# Durso standpipe



## conger (Feb 2, 2008)

Hi all,

I've got a question about Durso standpipes. I've got a reef-ready tank, which I recently moved into a new apartment. Upon setting it back up, I'm getting some small fluctuations in the water level in the overflow corner. The problem is that its a bit noisy, the water level will rise slightly (in the overflow corner), then fall rapidly, resulting in bubbling-gurgling sound from the sump.

The air intake on the top of the standpipe is clear, so it is able to draw/vent air as needed.

I recall when I first set my tank up in my previous apartment, that it did the same for a while, then eventually settled at a stable level and stopped the fluctuation and noise. Maybe it will do the same again, but I wanted to go ahead and ask because it seems like it shouldn't do it at all.

Under the tank, I have the hose running from the standpipe into my sump, with the other end of the hose under the water (see attached diagram). That should be OK, right? I don't want it above water, as that would be much more noisy, but if it NEEDS to be that way, then so be it. I've had successful, stable water drainage with this same setup before though. Any ideas what could be causing this fluctuation soon after setup? Is that normal?









* NOTE - obviously, the diagram above was whipped up quickly... its not exact by any means... e.g. the water level in the overflow corner doesn't drop below the bottom edge of the horizontal section of the standpipe, I just wanted to give a visualization of approximately what is going on


----------



## onefish2fish (Jul 22, 2008)

my first guess would have been something with the air hole. did you change your return pump/plumbing/anything being restricted or caught in the plumbing?

it may just be that the system has to find its medium as its adjusting itself but i would think it would have done so already. 
i have never had a problem with a durso, so im just thinking out loud to see if we can come to a solution.
my outlets in my sump are submerged so that shouldnt be an issue.


----------



## conger (Feb 2, 2008)

I'll double-check the air hole when I get home from work. I cleaned it before re-assembling it at the new place, though I didn't verify that the air hole is completely clear.

I know that about a year ago, some algae had grown and covered the air hole, and it wreaked havoc with the waterflow through the standpipe until I realized what was going on. Clearing the air hole fixed the problem immediately, so I'm with you in thinking that something is wrong with the air intake.

I'll post again once I get home and can confirm or deny that the air hole is wide open. Thanks!

Supplied data:
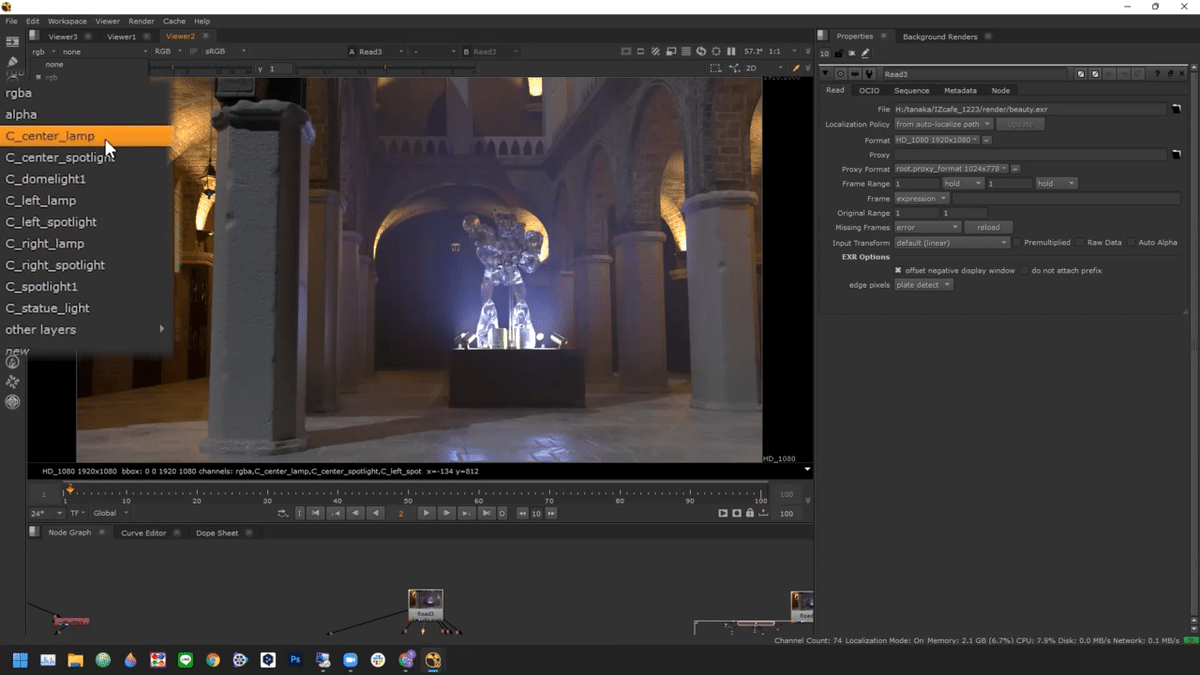Click the proxy browse folder icon

[1177, 155]
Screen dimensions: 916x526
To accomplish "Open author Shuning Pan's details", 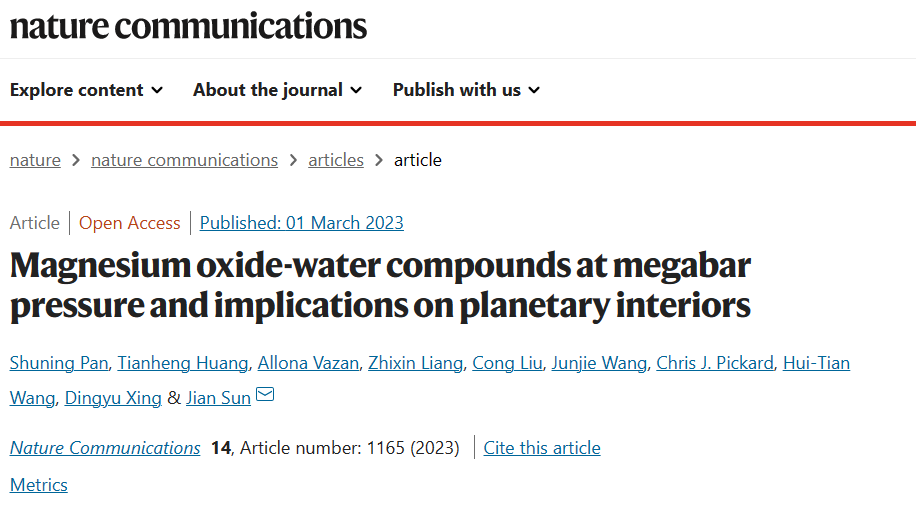I will (x=59, y=363).
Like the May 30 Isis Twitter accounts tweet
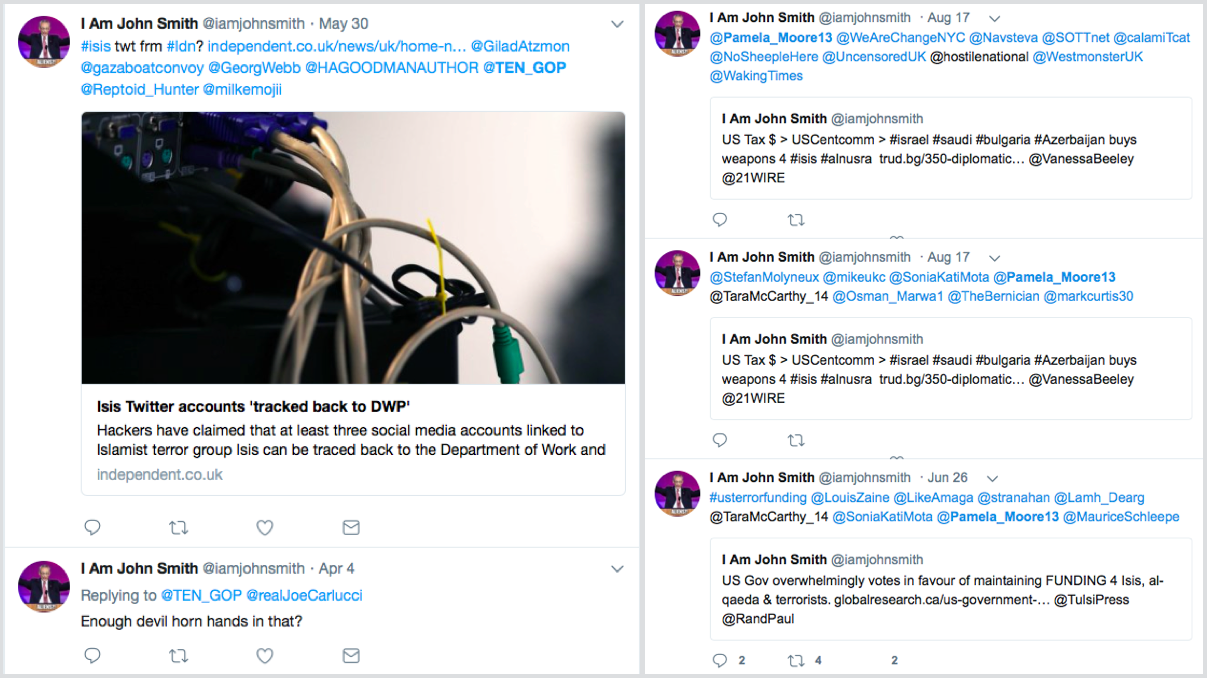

To be done:
Copy the Durso standpipe thread, beginning at the words "I know that" and stopping after "wide open. Thanks!", and substitute "debris" for "algae". The records are separate material and have no connection to the Durso standpipe thread.

Answer to the task:
I know that about a year ago, some debris had grown and covered the air hole, and it wreaked havoc with the waterflow through the standpipe until I realized what was going on. Clearing the air hole fixed the problem immediately, so I'm with you in thinking that something is wrong with the air intake.

I'll post again once I get home and can confirm or deny that the air hole is wide open. Thanks!